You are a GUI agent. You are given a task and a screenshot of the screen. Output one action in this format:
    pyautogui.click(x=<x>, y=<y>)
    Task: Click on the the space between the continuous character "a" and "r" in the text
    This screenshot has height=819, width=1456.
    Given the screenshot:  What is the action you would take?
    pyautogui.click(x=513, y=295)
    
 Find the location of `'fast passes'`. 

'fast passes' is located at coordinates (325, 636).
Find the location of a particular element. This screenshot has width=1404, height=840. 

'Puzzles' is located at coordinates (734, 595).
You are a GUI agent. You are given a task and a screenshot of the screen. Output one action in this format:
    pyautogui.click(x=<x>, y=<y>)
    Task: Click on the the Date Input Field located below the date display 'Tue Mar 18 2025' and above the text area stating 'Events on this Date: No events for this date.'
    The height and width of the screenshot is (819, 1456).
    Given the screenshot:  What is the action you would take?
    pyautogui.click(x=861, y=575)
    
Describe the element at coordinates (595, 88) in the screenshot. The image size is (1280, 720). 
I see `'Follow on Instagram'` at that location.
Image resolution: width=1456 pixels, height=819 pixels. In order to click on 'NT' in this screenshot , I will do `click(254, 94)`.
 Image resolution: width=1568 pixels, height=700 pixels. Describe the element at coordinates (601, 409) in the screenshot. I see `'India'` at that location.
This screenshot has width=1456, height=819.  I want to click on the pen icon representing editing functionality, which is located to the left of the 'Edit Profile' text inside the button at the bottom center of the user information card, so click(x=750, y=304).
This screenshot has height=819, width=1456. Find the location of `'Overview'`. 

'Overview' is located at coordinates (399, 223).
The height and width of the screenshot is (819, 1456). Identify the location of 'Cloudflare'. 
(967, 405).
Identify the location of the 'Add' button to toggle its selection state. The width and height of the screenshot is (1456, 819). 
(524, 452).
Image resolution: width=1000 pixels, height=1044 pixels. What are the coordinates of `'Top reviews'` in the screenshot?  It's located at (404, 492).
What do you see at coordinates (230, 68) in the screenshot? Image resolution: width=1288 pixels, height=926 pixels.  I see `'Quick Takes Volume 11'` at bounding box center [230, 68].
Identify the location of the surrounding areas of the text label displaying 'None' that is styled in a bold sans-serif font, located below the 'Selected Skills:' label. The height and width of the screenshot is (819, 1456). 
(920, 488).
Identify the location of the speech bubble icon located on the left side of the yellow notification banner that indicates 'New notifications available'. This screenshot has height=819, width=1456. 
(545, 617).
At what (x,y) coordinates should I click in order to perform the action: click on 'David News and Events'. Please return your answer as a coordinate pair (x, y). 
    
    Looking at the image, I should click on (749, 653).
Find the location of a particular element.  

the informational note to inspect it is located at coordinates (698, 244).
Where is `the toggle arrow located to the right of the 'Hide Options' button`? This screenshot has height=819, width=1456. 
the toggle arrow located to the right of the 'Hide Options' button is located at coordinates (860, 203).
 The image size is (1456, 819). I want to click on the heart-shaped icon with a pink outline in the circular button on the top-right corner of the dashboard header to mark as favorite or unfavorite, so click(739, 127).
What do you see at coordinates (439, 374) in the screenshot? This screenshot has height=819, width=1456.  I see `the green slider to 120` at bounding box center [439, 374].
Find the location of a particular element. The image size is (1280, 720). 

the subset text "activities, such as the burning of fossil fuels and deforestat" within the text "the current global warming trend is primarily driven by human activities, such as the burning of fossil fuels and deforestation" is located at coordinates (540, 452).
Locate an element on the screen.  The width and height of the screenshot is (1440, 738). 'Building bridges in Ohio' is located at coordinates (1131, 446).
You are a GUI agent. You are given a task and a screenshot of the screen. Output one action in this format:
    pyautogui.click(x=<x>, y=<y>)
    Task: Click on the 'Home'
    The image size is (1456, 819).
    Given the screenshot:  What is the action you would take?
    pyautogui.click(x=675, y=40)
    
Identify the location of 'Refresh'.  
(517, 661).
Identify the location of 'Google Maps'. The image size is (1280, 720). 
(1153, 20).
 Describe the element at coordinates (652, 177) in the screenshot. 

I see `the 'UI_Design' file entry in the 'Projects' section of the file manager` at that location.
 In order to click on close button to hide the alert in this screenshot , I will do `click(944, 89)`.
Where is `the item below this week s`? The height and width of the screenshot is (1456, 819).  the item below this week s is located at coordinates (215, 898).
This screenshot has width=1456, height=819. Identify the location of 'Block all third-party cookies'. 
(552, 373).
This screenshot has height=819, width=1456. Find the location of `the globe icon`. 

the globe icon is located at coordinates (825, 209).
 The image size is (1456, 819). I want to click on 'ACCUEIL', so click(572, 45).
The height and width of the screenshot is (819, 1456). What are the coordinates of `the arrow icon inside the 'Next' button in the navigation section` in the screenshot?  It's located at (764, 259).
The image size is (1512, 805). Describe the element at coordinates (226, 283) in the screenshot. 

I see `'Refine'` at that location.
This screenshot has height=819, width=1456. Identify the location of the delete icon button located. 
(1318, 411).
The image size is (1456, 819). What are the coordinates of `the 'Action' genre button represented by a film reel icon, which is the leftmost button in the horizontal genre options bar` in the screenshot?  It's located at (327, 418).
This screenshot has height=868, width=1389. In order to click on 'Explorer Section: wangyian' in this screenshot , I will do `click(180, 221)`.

[WRITTEN REQUEST]: Write the listing out again with every "GUI agent" renamed to "computer agent", leaving everything else unchanged.

[FULL OUTPUT]:
You are a computer agent. You are given a task and a screenshot of the screen. Output one action in this format:
    pyautogui.click(x=<x>, y=<y>)
    Task: Click on the the space between the continuous character "a" and "r" in the text
    This screenshot has height=819, width=1456.
    Given the screenshot:  What is the action you would take?
    pyautogui.click(x=513, y=295)
    
 Find the location of `'fast passes'`. 

'fast passes' is located at coordinates (325, 636).
Find the location of a particular element. This screenshot has width=1404, height=840. 

'Puzzles' is located at coordinates (734, 595).
You are a computer agent. You are given a task and a screenshot of the screen. Output one action in this format:
    pyautogui.click(x=<x>, y=<y>)
    Task: Click on the the Date Input Field located below the date display 'Tue Mar 18 2025' and above the text area stating 'Events on this Date: No events for this date.'
    The height and width of the screenshot is (819, 1456).
    Given the screenshot:  What is the action you would take?
    pyautogui.click(x=861, y=575)
    
Describe the element at coordinates (595, 88) in the screenshot. The image size is (1280, 720). 
I see `'Follow on Instagram'` at that location.
Image resolution: width=1456 pixels, height=819 pixels. In order to click on 'NT' in this screenshot , I will do `click(254, 94)`.
 Image resolution: width=1568 pixels, height=700 pixels. Describe the element at coordinates (601, 409) in the screenshot. I see `'India'` at that location.
This screenshot has width=1456, height=819.  I want to click on the pen icon representing editing functionality, which is located to the left of the 'Edit Profile' text inside the button at the bottom center of the user information card, so click(x=750, y=304).
This screenshot has height=819, width=1456. Find the location of `'Overview'`. 

'Overview' is located at coordinates (399, 223).
The height and width of the screenshot is (819, 1456). Identify the location of 'Cloudflare'. 
(967, 405).
Identify the location of the 'Add' button to toggle its selection state. The width and height of the screenshot is (1456, 819). 
(524, 452).
Image resolution: width=1000 pixels, height=1044 pixels. What are the coordinates of `'Top reviews'` in the screenshot?  It's located at (404, 492).
What do you see at coordinates (230, 68) in the screenshot? Image resolution: width=1288 pixels, height=926 pixels.  I see `'Quick Takes Volume 11'` at bounding box center [230, 68].
Identify the location of the surrounding areas of the text label displaying 'None' that is styled in a bold sans-serif font, located below the 'Selected Skills:' label. The height and width of the screenshot is (819, 1456). 
(920, 488).
Identify the location of the speech bubble icon located on the left side of the yellow notification banner that indicates 'New notifications available'. This screenshot has height=819, width=1456. 
(545, 617).
At what (x,y) coordinates should I click in order to perform the action: click on 'David News and Events'. Please return your answer as a coordinate pair (x, y). 
    
    Looking at the image, I should click on (749, 653).
Find the location of a particular element.  

the informational note to inspect it is located at coordinates (698, 244).
Where is `the toggle arrow located to the right of the 'Hide Options' button`? This screenshot has height=819, width=1456. 
the toggle arrow located to the right of the 'Hide Options' button is located at coordinates (860, 203).
 The image size is (1456, 819). I want to click on the heart-shaped icon with a pink outline in the circular button on the top-right corner of the dashboard header to mark as favorite or unfavorite, so click(739, 127).
What do you see at coordinates (439, 374) in the screenshot? This screenshot has height=819, width=1456.  I see `the green slider to 120` at bounding box center [439, 374].
Find the location of a particular element. The image size is (1280, 720). 

the subset text "activities, such as the burning of fossil fuels and deforestat" within the text "the current global warming trend is primarily driven by human activities, such as the burning of fossil fuels and deforestation" is located at coordinates (540, 452).
Locate an element on the screen.  The width and height of the screenshot is (1440, 738). 'Building bridges in Ohio' is located at coordinates (1131, 446).
You are a computer agent. You are given a task and a screenshot of the screen. Output one action in this format:
    pyautogui.click(x=<x>, y=<y>)
    Task: Click on the 'Home'
    The image size is (1456, 819).
    Given the screenshot:  What is the action you would take?
    pyautogui.click(x=675, y=40)
    
Identify the location of 'Refresh'.  
(517, 661).
Identify the location of 'Google Maps'. The image size is (1280, 720). 
(1153, 20).
 Describe the element at coordinates (652, 177) in the screenshot. 

I see `the 'UI_Design' file entry in the 'Projects' section of the file manager` at that location.
 In order to click on close button to hide the alert in this screenshot , I will do `click(944, 89)`.
Where is `the item below this week s`? The height and width of the screenshot is (1456, 819).  the item below this week s is located at coordinates (215, 898).
This screenshot has width=1456, height=819. Identify the location of 'Block all third-party cookies'. 
(552, 373).
This screenshot has height=819, width=1456. Find the location of `the globe icon`. 

the globe icon is located at coordinates (825, 209).
 The image size is (1456, 819). I want to click on 'ACCUEIL', so click(572, 45).
The height and width of the screenshot is (819, 1456). What are the coordinates of `the arrow icon inside the 'Next' button in the navigation section` in the screenshot?  It's located at (764, 259).
The image size is (1512, 805). Describe the element at coordinates (226, 283) in the screenshot. 

I see `'Refine'` at that location.
This screenshot has height=819, width=1456. Identify the location of the delete icon button located. 
(1318, 411).
The image size is (1456, 819). What are the coordinates of `the 'Action' genre button represented by a film reel icon, which is the leftmost button in the horizontal genre options bar` in the screenshot?  It's located at (327, 418).
This screenshot has height=868, width=1389. In order to click on 'Explorer Section: wangyian' in this screenshot , I will do `click(180, 221)`.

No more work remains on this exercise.